SELECTED EXTRACT:
# # # #

Good effort, and while I usually would like to see more GPL software, at least Apache2+MIT looks better than the little mess in sudo licensing: https://www.sudo.ws/sudo/license.html
I understand mail capabilities, but LDAP/Kerberos direct integration? Why is PAM considered bad here? That looks like a duplication of maintenance points in user/group management
I laud the effort and I understand that rust gets a lot of visibility here on HN, but when the motivation is to improve security, than why not use a language which goes through great length of ensuring such, e.g. the SPARK subset of Ada?
All my experience with opensource projects tells me that it's hard to have a healthy opensource project with a super-obscure programming language. The reason is simple: You won't get contributors. You have a hard time finding people doing anything in it.
I have no idea what the SPARK subset of Ada is. But even if it is superior to Rust in one aspect or the other, the fact that you will have a very hard time finding any developers capable of using it kills it as an option.

# # # #

PROBLEM: In the comment thread, which language does one commenter suggest as a more security-focused alternative to Rust?

Stored dataset items:
# # # #

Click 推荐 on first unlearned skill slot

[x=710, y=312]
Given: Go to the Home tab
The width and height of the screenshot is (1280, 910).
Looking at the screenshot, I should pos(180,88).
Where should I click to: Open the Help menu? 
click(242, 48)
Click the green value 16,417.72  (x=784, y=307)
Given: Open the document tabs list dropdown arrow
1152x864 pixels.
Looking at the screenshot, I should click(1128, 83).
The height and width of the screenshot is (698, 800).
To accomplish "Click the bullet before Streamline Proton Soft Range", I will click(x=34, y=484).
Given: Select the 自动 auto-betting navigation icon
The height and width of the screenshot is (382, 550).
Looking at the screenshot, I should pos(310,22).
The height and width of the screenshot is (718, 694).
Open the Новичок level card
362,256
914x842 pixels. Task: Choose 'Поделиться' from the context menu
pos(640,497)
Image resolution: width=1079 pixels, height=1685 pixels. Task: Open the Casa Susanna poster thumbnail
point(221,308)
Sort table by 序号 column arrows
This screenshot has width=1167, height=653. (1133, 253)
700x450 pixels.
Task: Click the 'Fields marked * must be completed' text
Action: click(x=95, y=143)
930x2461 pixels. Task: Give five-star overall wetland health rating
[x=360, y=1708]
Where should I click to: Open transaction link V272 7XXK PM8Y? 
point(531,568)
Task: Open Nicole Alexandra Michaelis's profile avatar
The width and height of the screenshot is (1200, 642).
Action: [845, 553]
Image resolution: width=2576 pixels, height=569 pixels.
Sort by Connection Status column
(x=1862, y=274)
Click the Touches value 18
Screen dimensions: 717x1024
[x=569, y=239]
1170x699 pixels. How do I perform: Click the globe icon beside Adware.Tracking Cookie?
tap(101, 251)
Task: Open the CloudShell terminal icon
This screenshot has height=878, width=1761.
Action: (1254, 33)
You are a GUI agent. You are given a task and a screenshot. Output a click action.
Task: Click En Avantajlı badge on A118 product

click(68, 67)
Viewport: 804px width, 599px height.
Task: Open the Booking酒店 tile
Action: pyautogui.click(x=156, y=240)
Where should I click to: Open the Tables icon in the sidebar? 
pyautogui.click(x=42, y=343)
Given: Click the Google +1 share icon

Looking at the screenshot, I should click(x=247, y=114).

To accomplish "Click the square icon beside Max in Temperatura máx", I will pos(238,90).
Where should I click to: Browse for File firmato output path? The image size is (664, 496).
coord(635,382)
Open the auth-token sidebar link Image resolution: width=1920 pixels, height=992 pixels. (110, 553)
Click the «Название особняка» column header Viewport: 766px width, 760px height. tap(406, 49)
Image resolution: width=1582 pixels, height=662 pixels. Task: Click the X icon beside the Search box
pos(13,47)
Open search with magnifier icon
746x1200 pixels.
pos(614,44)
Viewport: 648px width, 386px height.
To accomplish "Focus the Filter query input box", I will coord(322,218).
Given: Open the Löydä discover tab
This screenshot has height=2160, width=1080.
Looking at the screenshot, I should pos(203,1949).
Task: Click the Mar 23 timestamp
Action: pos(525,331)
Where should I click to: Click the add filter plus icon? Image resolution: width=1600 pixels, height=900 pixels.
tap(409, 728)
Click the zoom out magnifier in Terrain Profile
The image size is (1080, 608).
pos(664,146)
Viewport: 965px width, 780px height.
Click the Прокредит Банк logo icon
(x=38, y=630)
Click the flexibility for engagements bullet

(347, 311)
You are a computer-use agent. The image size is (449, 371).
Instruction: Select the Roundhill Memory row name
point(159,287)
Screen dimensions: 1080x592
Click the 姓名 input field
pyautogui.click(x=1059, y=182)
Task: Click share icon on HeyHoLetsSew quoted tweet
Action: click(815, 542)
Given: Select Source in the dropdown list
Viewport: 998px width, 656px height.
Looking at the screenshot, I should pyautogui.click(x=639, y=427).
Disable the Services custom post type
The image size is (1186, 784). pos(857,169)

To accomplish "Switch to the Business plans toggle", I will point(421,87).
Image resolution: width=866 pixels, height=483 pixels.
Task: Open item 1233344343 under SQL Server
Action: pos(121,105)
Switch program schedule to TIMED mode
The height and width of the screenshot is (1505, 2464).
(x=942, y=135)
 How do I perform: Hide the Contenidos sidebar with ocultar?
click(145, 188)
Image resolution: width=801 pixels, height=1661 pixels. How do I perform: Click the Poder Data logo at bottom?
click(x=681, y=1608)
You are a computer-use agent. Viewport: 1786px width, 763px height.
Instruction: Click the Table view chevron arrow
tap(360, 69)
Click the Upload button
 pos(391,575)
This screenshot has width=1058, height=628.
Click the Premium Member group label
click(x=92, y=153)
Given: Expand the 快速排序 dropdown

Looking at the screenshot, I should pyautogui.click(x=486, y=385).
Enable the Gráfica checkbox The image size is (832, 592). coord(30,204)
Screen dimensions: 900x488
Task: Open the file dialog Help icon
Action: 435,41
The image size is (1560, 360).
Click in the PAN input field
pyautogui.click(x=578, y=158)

# # # #

OUTPUT OF THE TASK: The SPARK subset of Ada.